Render the listing below as a JSON list of strings, with one string per line and blank lines left out.
— Begin DATA FOR THIS EXERCISE —
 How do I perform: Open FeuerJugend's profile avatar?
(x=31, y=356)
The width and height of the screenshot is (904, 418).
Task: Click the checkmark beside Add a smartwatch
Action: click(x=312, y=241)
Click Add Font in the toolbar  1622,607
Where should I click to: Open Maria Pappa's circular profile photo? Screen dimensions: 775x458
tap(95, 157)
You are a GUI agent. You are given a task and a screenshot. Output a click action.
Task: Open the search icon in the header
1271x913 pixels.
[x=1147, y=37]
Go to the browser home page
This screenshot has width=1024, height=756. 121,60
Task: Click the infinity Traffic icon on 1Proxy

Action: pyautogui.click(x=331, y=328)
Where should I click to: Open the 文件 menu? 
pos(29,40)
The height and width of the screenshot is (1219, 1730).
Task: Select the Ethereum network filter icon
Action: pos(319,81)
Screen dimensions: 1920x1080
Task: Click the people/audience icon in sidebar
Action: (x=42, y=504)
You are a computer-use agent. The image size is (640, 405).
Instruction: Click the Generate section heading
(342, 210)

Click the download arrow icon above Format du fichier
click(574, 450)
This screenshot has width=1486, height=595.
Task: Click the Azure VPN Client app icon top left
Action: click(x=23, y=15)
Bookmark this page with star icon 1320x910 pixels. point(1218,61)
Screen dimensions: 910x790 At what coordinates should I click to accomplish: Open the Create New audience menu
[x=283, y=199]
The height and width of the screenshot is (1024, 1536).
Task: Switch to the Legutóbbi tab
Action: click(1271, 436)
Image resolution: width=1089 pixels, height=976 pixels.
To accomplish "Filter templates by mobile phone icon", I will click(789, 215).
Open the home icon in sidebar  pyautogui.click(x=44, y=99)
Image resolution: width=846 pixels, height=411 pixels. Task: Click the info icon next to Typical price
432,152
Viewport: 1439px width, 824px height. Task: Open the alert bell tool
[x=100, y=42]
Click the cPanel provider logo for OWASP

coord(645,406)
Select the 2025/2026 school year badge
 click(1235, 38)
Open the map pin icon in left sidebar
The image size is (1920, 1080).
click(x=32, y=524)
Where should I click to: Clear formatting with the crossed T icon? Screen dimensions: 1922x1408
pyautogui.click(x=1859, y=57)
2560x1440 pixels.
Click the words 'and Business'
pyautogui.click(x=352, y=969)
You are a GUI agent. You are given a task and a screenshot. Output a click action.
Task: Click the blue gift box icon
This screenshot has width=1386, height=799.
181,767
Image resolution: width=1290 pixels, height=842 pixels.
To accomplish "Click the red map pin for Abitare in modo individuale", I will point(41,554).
— End DATA FOR THIS EXERCISE —
- COMPLETED EXERCISE:
[
  " How do I perform: Open FeuerJugend's profile avatar?",
  "(x=31, y=356)",
  "The width and height of the screenshot is (904, 418).",
  "Task: Click the checkmark beside Add a smartwatch",
  "Action: click(x=312, y=241)",
  "Click Add Font in the toolbar  1622,607",
  "Where should I click to: Open Maria Pappa's circular profile photo? Screen dimensions: 775x458",
  "tap(95, 157)",
  "You are a GUI agent. You are given a task and a screenshot. Output a click action.",
  "Task: Open the search icon in the header",
  "1271x913 pixels.",
  "[x=1147, y=37]",
  "Go to the browser home page",
  "This screenshot has width=1024, height=756. 121,60",
  "Task: Click the infinity Traffic icon on 1Proxy",
  "Action: pyautogui.click(x=331, y=328)",
  "Where should I click to: Open the 文件 menu? ",
  "pos(29,40)",
  "The height and width of the screenshot is (1219, 1730).",
  "Task: Select the Ethereum network filter icon",
  "Action: pos(319,81)",
  "Screen dimensions: 1920x1080",
  "Task: Click the people/audience icon in sidebar",
  "Action: (x=42, y=504)",
  "You are a computer-use agent. The image size is (640, 405).",
  "Instruction: Click the Generate section heading",
  "(342, 210)",
  "Click the download arrow icon above Format du fichier",
  "click(574, 450)",
  "This screenshot has width=1486, height=595.",
  "Task: Click the Azure VPN Client app icon top left",
  "Action: click(x=23, y=15)",
  "Bookmark this page with star icon 1320x910 pixels. point(1218,61)",
  "Screen dimensions: 910x790 At what coordinates should I click to accomplish: Open the Create New audience menu",
  "[x=283, y=199]",
  "The height and width of the screenshot is (1024, 1536).",
  "Task: Switch to the Legutóbbi tab",
  "Action: click(1271, 436)",
  "Image resolution: width=1089 pixels, height=976 pixels.",
  "To accomplish \"Filter templates by mobile phone icon\", I will click(789, 215).",
  "Open the home icon in sidebar  pyautogui.click(x=44, y=99)",
  "Image resolution: width=846 pixels, height=411 pixels. Task: Click the info icon next to Typical price",
  "432,152",
  "Viewport: 1439px width, 824px height. Task: Open the alert bell tool",
  "[x=100, y=42]",
  "Click the cPanel provider logo for OWASP",
  "coord(645,406)",
  "Select the 2025/2026 school year badge",
  " click(1235, 38)",
  "Open the map pin icon in left sidebar",
  "The image size is (1920, 1080).",
  "click(x=32, y=524)",
  "Where should I click to: Clear formatting with the crossed T icon? Screen dimensions: 1922x1408",
  "pyautogui.click(x=1859, y=57)",
  "2560x1440 pixels.",
  "Click the words 'and Business'",
  "pyautogui.click(x=352, y=969)",
  "You are a GUI agent. You are given a task and a screenshot. Output a click action.",
  "Task: Click the blue gift box icon",
  "This screenshot has width=1386, height=799.",
  "181,767",
  "Image resolution: width=1290 pixels, height=842 pixels.",
  "To accomplish \"Click the red map pin for Abitare in modo individuale\", I will point(41,554)."
]